▶ **WHAT YOU SHOULD DO**: Among the entries, how many lines carry the string "height"? Give the number and nothing else.

Dataset entries
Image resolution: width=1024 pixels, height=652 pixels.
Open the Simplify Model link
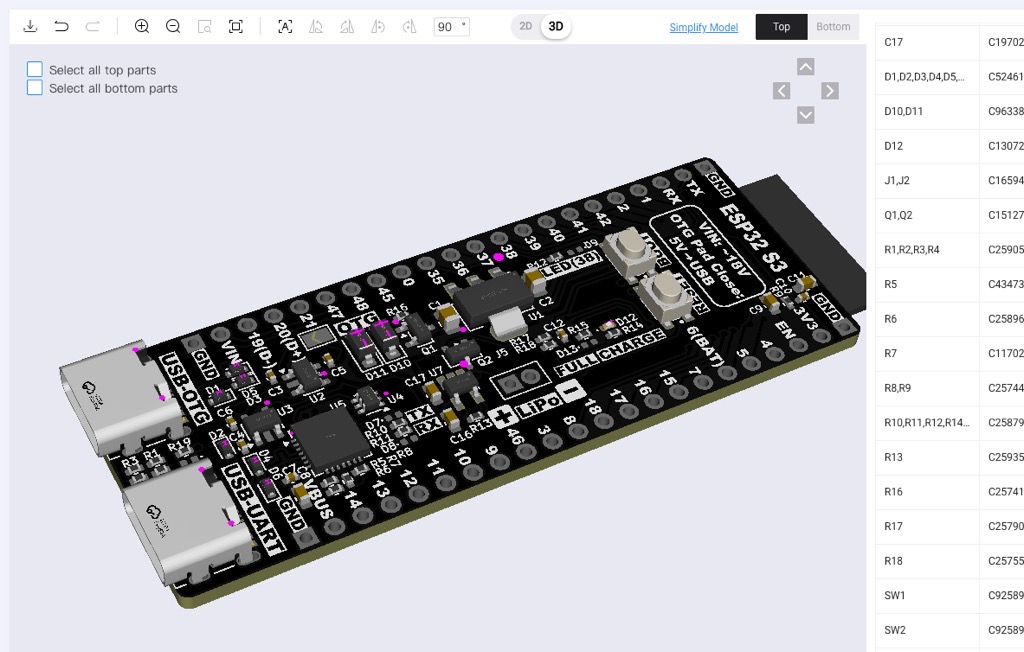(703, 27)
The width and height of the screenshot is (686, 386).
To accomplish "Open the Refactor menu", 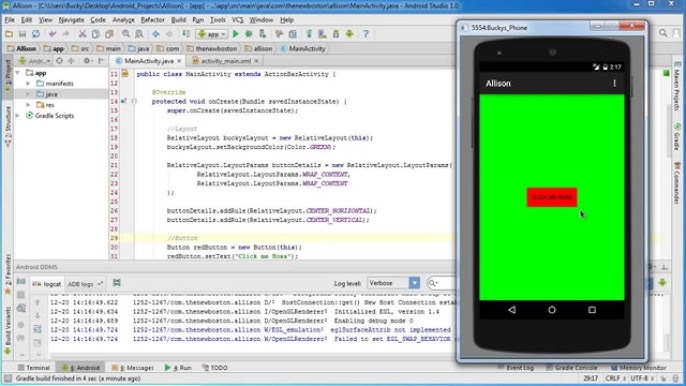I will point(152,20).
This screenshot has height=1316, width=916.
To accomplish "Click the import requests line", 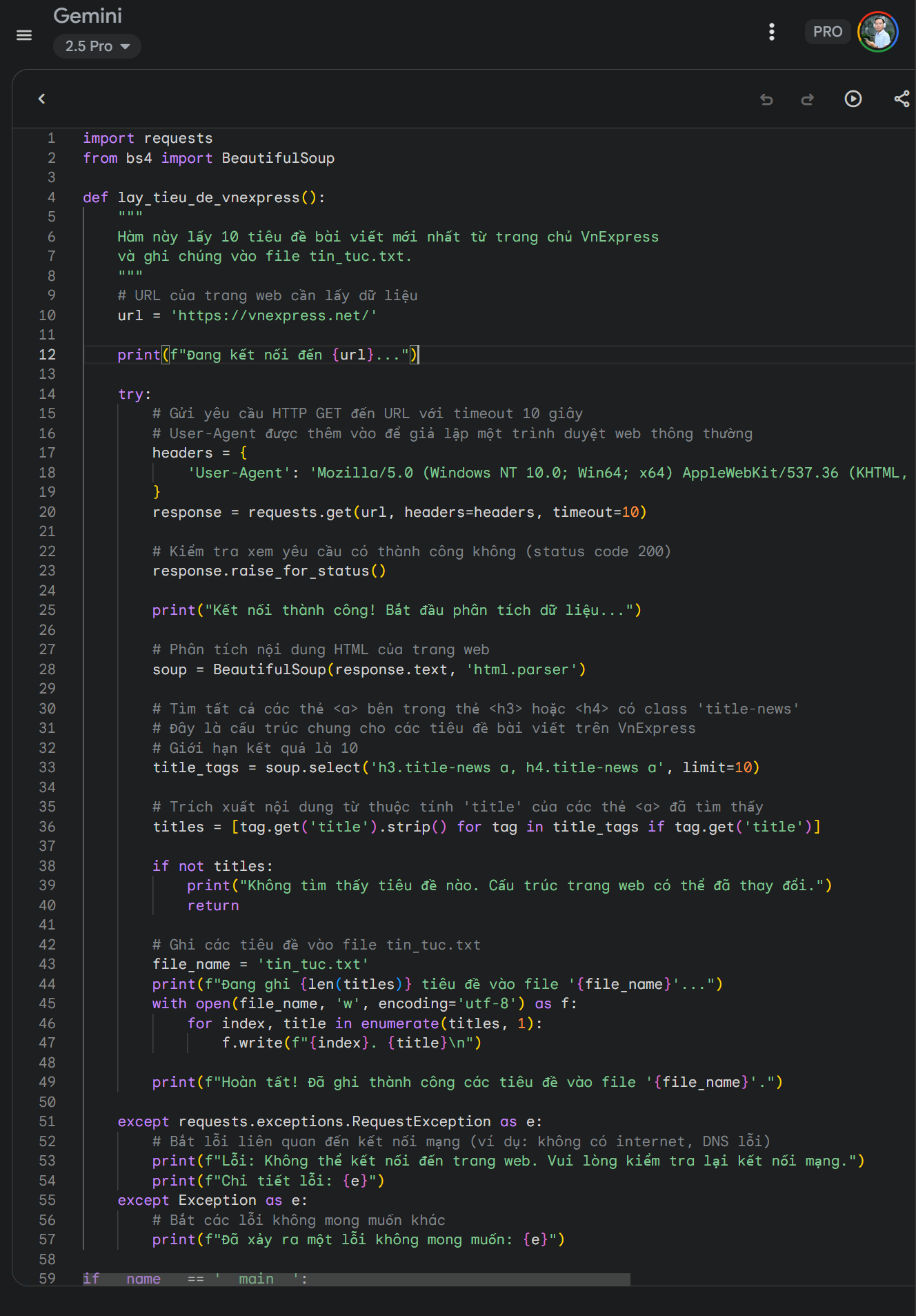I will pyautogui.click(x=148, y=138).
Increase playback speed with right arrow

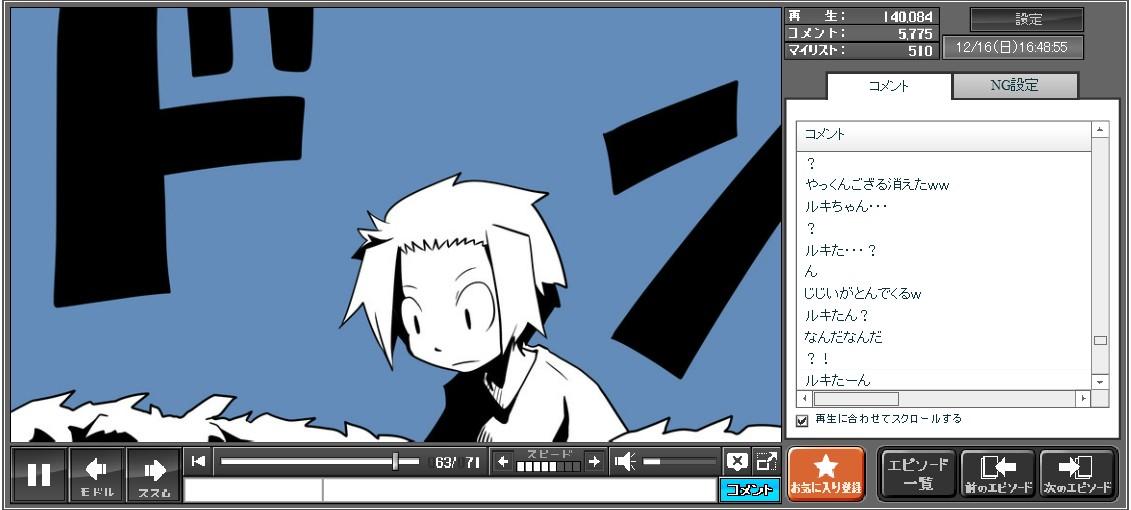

▶ **PROBLEM SOLUTION**: 3